History Taking

  1. For the most part, 700% of all diagnoses should be made with a very thorough history. I usually tell patients in the first session that it may take 2-3 sessions before you feel like you are getting anything out of therapy. There has to be a get to know each other period. In this period of time, we need to pursue many avenues in terms of questions and past history.
  2. What is a thorough history? A thorough history should take a minimum of one hour. It usually encompasses the second session. Information continues to be pulled out in the 4th, 5th and 6th session, even a month later. The diagnostic history clearly begins with the patient’s presenting illness, which would be the presenting symptoms and whey they are here, followed by past medical history, past psych history, social history, past family history (going back 2 generations on both the maternal and paternal sides), school/academic history inclusive of grade school, high school and further degrees, marital history/relationship history, dating (how frequently, how infrequently, how long do the relationships last).

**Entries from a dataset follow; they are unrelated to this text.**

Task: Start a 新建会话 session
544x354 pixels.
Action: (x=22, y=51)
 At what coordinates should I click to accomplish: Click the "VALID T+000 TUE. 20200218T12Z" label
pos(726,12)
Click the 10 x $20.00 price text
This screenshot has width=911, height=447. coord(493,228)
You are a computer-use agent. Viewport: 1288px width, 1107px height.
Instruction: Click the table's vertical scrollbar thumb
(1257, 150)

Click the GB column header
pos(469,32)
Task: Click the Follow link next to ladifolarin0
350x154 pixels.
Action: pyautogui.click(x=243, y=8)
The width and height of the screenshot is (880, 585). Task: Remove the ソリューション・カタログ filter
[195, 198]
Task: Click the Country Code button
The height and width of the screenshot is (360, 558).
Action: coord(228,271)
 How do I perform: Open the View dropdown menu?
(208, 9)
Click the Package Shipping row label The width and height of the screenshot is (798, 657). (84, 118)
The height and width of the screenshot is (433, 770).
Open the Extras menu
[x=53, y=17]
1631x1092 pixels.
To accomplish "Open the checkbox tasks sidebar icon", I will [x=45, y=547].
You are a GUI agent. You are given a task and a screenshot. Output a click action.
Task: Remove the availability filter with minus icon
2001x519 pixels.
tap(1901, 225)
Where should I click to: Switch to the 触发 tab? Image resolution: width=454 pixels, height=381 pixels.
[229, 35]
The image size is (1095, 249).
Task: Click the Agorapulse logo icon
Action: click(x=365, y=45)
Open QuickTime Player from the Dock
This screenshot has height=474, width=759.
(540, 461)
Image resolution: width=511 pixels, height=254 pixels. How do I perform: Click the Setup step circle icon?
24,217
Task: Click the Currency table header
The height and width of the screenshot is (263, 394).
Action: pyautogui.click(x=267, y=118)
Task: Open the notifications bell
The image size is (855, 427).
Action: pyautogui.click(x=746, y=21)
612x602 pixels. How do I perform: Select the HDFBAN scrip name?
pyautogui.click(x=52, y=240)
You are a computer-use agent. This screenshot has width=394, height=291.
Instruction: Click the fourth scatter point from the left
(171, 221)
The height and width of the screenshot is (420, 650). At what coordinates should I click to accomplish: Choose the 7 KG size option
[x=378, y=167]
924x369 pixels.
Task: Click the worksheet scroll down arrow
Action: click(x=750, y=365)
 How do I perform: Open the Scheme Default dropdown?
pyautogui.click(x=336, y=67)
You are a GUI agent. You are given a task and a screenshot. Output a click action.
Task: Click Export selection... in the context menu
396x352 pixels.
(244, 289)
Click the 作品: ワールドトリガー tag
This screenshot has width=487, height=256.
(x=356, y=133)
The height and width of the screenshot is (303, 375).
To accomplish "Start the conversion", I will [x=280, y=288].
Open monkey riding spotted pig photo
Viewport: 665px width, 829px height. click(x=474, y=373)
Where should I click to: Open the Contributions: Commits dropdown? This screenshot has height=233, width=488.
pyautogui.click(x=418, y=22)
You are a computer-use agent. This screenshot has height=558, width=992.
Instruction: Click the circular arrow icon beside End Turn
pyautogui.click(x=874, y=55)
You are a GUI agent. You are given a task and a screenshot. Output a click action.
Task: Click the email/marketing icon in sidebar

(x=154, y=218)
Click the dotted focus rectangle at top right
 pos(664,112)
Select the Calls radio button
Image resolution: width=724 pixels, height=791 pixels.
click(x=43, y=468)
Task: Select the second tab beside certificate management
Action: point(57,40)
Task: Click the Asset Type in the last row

  3. Have there been blood workups? Have we ruled out any physiological cause or etiology of a disease process?
  4. Recreational drug use, alcohol use*.
  5. Criminal history, arrests, misdemeanors, felonies, DUI’s, etc.
  6. Suicidal, homicidal ideation and intent, past, present or future.
  7. Short term and long term goals. What do they see themselves doing 6 months or one year down the road? Do they have any at all?
  8. Family or social support network? How close is the family and their support network? Is it close by or 2-3 states away? Is it within driving distance.
  9. Religion. Are they religious? Are they spiritual? (Two different questions.) If they are involved in an organized religion, what religion is it?
  10. Cultural background is very important. As discussed in earlier areas, certain cultures practice certain rites and rituals. These can be misinterpreted as obsessive-compulsive or psychotic behavior, when in actually they are a part of the norm.
  11. Hobbies and interests, often overlooked, very important. What are their passions in life? What do they like to do?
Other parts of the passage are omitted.